Among the live-action pictures showcased were the Sandra Bullock and Ryan Reynolds rom-com, The Proposal, in which a much-hated publishing diva is forced, by fear of deportation, to marry her much younger assistant. The plot thickens when the city girl makes a pre-nuptial visit to his Alaskan hometown, where relatives played by Betty White, and Mary Steenburgen seriously test her resolve. Bullock looks quite a bit younger than her 44 years, so the purported age gap between her character and Reynolds’ isn’t nearly as wide as it should have been. Still, their chemistry is good, and The Proposal is the best comic vehicle Bullock has had in memory.

It was mentioned at one point during the convention that The Cove could appeal to many of the same people who made March of the Penguins such a hit. It would be a mistake to advance that theory in the documentary’s marketing campaign, though, as what happens to unsuspecting dolphins in their visits to a Japanese fishing region more accurately resembles the aquatic equivalent of genocide. In it, a group of western activists travel to the Japanese coast to reveal the deeply hidden secret of the almost daily dolphin harvests in a cove near Taiji. It’s where the country’s whaling industry has been memorialized and trained dolphins actually have been imported to entertain tourists. Also indicted and found guilty are the Japanese government officials who knowingly fed mercury-tainted seafood to students, bought votes at international trade gatherings and actively promoted the idea that whales and dolphins were “pests,” responsible for depleting the world’s fish inventory. The Cove is a powerful documentary, but I can only hope that cooler marketing heads prevail.

The week’s final screening was Woody Allen’s Whatever Works, a fractured romantic fairy tale that suggests the filmmaker’s four-picture European sojourn might have helped him see his beloved New York with fresh eyes. In it, grumpy Larry David plays a misanthropic physicist – and, of course, Allen’s newest alter ego – who gives up his research after a divorce and failed suicide attempt. After dinner, one night, he’s confronted by a blond waif who’s run away from her Mississippi home and is in desperate need of a meal and couch on which to sleep. Even though Evan Rachel Wood’s character touches all of his raw nerves, they embark on the unlikeliest of relationships. Things get even crazier when the girl’s estranged parents (Patricia Clarkson, Ed Begley Jr.) arrive in New York, a year later, separately, and experience culture shock. Often hilarious, Whatever Works is set for a June release.

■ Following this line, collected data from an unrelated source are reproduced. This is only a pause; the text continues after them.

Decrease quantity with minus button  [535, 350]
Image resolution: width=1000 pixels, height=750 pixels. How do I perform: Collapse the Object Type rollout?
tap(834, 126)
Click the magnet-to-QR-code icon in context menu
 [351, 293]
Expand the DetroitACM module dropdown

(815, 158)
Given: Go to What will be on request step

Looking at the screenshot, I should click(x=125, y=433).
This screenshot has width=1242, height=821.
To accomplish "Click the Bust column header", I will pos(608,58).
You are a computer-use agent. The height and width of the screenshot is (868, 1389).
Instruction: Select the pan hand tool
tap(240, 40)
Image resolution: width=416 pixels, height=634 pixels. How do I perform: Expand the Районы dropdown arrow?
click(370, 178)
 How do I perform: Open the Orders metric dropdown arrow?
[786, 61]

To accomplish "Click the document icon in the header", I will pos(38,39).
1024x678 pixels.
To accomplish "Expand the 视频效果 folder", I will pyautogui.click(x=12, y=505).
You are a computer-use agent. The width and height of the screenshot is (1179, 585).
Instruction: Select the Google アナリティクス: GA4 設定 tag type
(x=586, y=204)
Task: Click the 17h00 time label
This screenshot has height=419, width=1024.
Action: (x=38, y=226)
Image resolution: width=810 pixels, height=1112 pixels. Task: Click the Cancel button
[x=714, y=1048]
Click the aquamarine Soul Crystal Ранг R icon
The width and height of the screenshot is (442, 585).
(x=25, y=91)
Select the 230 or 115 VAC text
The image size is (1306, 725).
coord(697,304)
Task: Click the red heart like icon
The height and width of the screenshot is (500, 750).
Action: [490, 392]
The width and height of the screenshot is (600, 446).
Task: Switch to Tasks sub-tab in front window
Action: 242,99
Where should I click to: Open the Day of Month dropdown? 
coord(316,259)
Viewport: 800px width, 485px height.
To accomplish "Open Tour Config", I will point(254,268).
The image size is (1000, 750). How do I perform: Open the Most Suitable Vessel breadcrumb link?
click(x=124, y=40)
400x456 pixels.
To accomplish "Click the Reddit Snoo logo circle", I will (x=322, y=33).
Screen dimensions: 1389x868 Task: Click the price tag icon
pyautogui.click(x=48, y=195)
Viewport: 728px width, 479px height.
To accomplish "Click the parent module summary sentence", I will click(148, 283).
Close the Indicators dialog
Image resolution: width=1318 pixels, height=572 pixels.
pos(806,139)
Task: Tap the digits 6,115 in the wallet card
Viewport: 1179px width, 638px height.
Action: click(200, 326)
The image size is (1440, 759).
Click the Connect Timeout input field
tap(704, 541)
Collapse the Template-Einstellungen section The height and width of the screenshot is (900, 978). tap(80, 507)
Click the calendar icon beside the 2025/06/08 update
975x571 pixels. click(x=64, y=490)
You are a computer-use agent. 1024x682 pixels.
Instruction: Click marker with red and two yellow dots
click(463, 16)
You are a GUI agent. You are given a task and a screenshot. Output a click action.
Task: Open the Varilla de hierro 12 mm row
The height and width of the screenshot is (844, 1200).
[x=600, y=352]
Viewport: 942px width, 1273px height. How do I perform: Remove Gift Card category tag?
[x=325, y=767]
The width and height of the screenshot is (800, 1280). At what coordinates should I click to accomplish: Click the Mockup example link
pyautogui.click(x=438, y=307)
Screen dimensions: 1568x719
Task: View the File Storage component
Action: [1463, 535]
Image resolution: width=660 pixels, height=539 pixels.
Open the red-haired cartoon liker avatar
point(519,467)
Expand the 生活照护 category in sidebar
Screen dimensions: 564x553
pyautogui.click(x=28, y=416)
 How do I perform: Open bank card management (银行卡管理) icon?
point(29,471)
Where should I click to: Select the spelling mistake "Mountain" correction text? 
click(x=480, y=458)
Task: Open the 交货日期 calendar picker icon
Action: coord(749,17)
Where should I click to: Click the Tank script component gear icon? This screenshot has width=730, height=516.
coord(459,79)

Among the more entertaining aspects of any ShoWest was a tour of the exhibition floor, where theater owners could deal directly with purveyors of everything from floor polish and lighting strips, to genetically advanced popcorn and infinitely more gummy snacks. If the effects of the recession on the movie business could be seen anywhere in Las Vegas this week, it was here. Hardly any new treats were introduced by concessioners and the number of booths seemed diminished from last year’s show.

This meant the delightful cacophony of smells, sounds and tastes was sadly reduced, as well. Nowhere was the absence felt more succinctly than the booth annually maintained by Chicago’s Eisenberg Gourmet Frankfurters. In years past, people would wait in line for a half-hour for the opportunity to enjoy an Eisenberg hot dog or Polish sausage.

Last year, apparently, ShoWest organizers tried to reduce congestion around the booth, by asking the company not to offer traditional garnishes. Tragically, this week, the Eisenberg reps were manning the same location, but both the hot dogs and their magnetic aroma were missing, along with the relish and mustard. If corporate belt-tightening were to blame – “no comment” was the only explanation proffered – then, truly, the impact of the recession on show business must be more serious than box-office numbers would suggest.